En effet, selon une jurisprudence constante, la Cour de cassation distingue le congé nul pour inobservation des conditions de forme prévu par l’article L145-9 du Code de commerce (un congé donné par acte extrajudiciaire) du congé intrinsèquement irrégulier, soit pour absence totale de motivation, soit pour des motifs ne répondant pas aux conditions de l’article L145-17 du code de commerce (congé pour motif grave et légitime non précédé d’une mise en demeure, par exemple).
Seul le premier cas entraine l’inefficacité du congé[1] et la poursuite corrélative du bail. En revanche, le congé insuffisamment motivé met fin au bail[2]. En effet, la « sanction » d’une absence ou d’une insuffisance de motivation d’un tel congé ne peut être le renouvellement automatique du bail, compte tenu du droit absolu du bailleur d’y mettre fin à son terme, mais seulement l’obligation de principe de payer au preneur une indemnité d’éviction[3], ce que rappelle l’article L145-14 du code de commerce.
Quel secours, pour le bailleur confronté à un dépense qui peut se révéler très importante, l’indemnité d’éviction ayant vocation à indemniser l’entier préjudice subi par le preneur (Chiffre d’affaires, frais de déménagement et de réinstallation, différence de loyer, …) ?
Le Bailleur conserve en principe la faculté d’exercer son droit de repentir (Article L145-58 du Code de commerce), et proposer au preneur le renouvellement du bail… sauf que, selon ce texte, « ce droit ne peut être exercé qu’autant que le locataire est encore dans les lieux et n’a pas déjà loué ou acheté un autre immeuble destiné à sa réinstallation. »
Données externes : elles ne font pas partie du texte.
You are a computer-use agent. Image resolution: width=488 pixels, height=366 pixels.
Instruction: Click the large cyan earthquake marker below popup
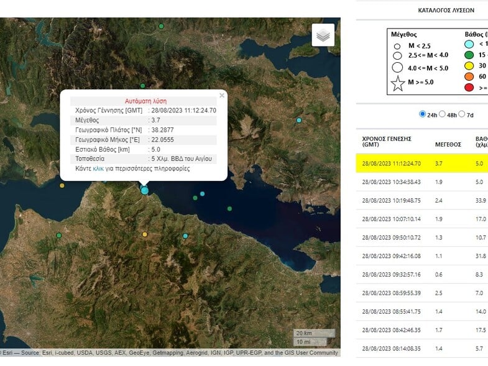(x=145, y=190)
De plus, selon une jurisprudence constante, si l’article L145-28 du code de commerce confère au preneur un droit au maintien dans les lieux, aucune obligation ne lui impartit d’exercer ce droit : le locataire, auquel le renouvellement a été refusé, peut quitter les lieux sur ce congé sans commettre de faute[4], ni perdre son droit à indemnité d’éviction[5] Selon la Cour de cassation, le locataire n’a que l’obligation de bonne foi : son départ ne doit par être motivé par la volonté de faire échec au droit de repentir du bailleur mais être la simple conséquence de la résiliation du bail[6].
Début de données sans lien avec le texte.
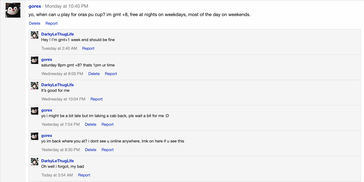The height and width of the screenshot is (182, 364).
Task: Open gorex username link on cab comment
Action: click(x=47, y=110)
Au cas d’espèce, le locataire recevant un congé refus de renouvellement sans indemnité d’éviction a quitté les lieux en cours de procédure, et a sollicité une indemnité d’éviction. Aucun reproche ne peut lui être fait, ce que confirme la Cour de cassation :
« Qu’en statuant ainsi, alors que le preneur auquel un congé sans motif est délivré peut quitter les lieux sans attendre l’issue de la procédure judiciaire qu’il a initiée et que sa demande en constat de la nullité du congé pour défaut de motif ne peut le priver de son droit à indemnité d’éviction, la cour d’appel a violé les textes sus-visés ; »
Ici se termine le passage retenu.